Nope, nothing to see here. Just a fully authentic Barry Bonds* rookie season baseball card. Damn it, if only he’d played for the Mets that year so I could finally use my stupid ass Metroid joke. <fingersCrossed>Oh well, maybe the Yankees will trade Giambi to the Mets soon.</fingersCrossed>
Call me an asshole, but I was truly hoping the Barry Bonds* slump would stretch long enough to the point where he didn’t tie Hank’s all time home run record until September 11, but alas, this dream did not transpire. Who knows, maybe the next HR won’t come for about five weeks and we can still associate this disgrace with the saddest day in American history. Is that wrong? You’re right, that is wrong. Fine, stretch out the season and let him hit it on December 7 instead. With the lack of history being taught in the
public government school system, no one will ever notice. Unless of course that’s Paris Hilton’s birthday or something???

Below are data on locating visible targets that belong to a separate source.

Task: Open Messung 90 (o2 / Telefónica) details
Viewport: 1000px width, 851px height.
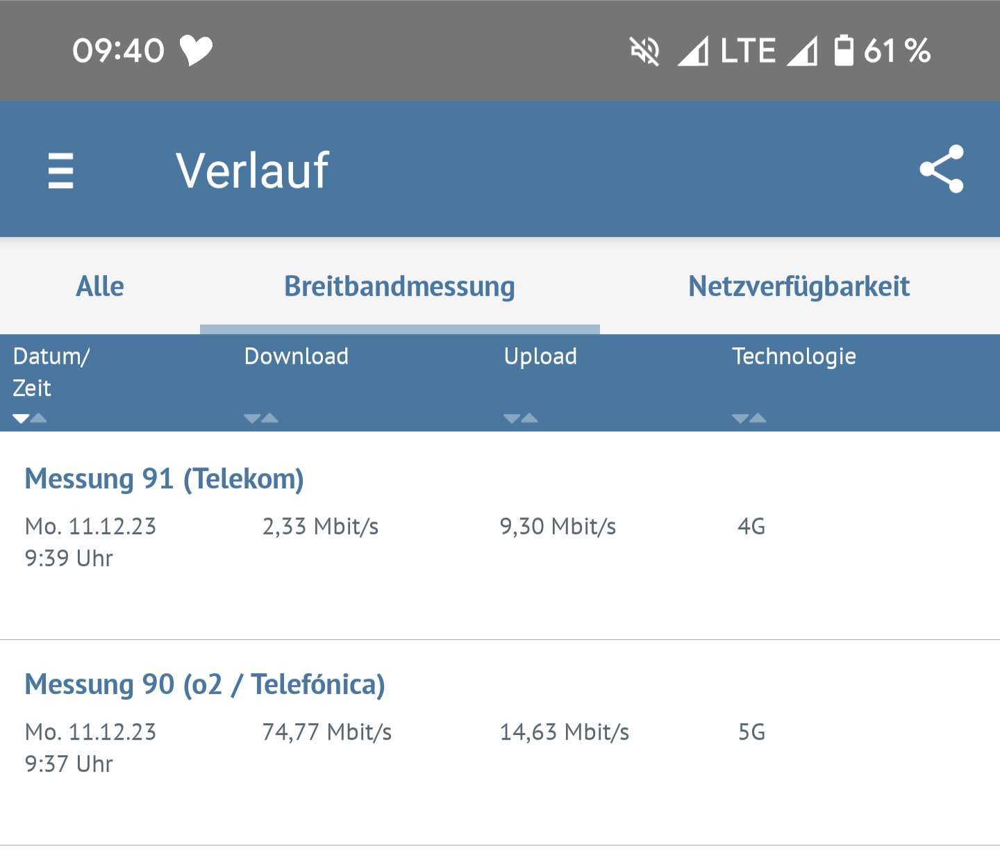Action: (205, 685)
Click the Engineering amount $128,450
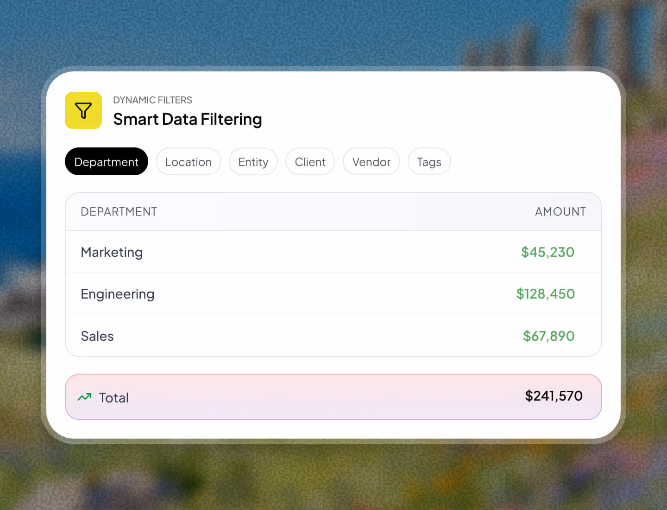The height and width of the screenshot is (510, 667). pyautogui.click(x=545, y=293)
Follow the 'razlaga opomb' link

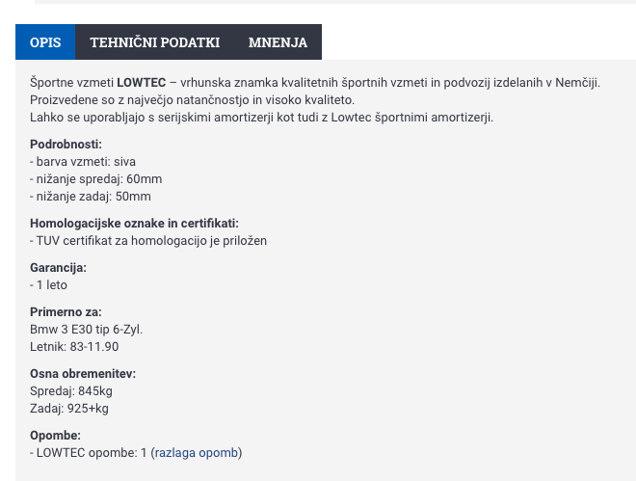coord(197,453)
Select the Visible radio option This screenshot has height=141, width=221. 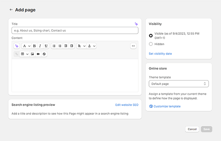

I never thought I’d say this, but… “Let’s Go A-Rod!!!!” Oh well, at least Bonds* hasn’t passed the world home run king.
My favorite part of the “historic” home run was that of Major League Baseball commissioner Bud Selig’s “celebration” as Bonds* rounded the bases. The expression on his face looked somewhere between him being forced to watch a snuff film involving an 80 year-old woman and one of the family pets, and a Keanu Reeves movie not co-starring Laurence Fishburne.
I did enjoy the post game interviews when they trotted out the dude that “caught” the home run ball that Bonds* hit. Seriously, I was waiting for this guy to break into the “I’d like to thank Jesus and my Mom” speech. Don’t believe me? As soon as I find the video I’ll embed it. For now, here’s one of his quotes.
“I’m not the one who made any big accomplishment. I just happened to be in the right place at the right time. It was pretty neat to be a part of history,” Hughes said.
Really Hughes, no big accomplishment you say? Come on man, give credit where credit is due. You did something that most couldn’t do in a life time without the help of several very important skills, such as the ability to see or having arms with opposable thumbs. Trust me, there are some people in the world who couldn’t perform such an amazing and triumphant feat. And look on the bright side, you did it all without the assistance of performance inhancing drugs. Kudos to you Hughes; you’re truly a hall of fame kind of guy. And by hall of fame I mean you could work there… as a janitor… or maybe a security guard.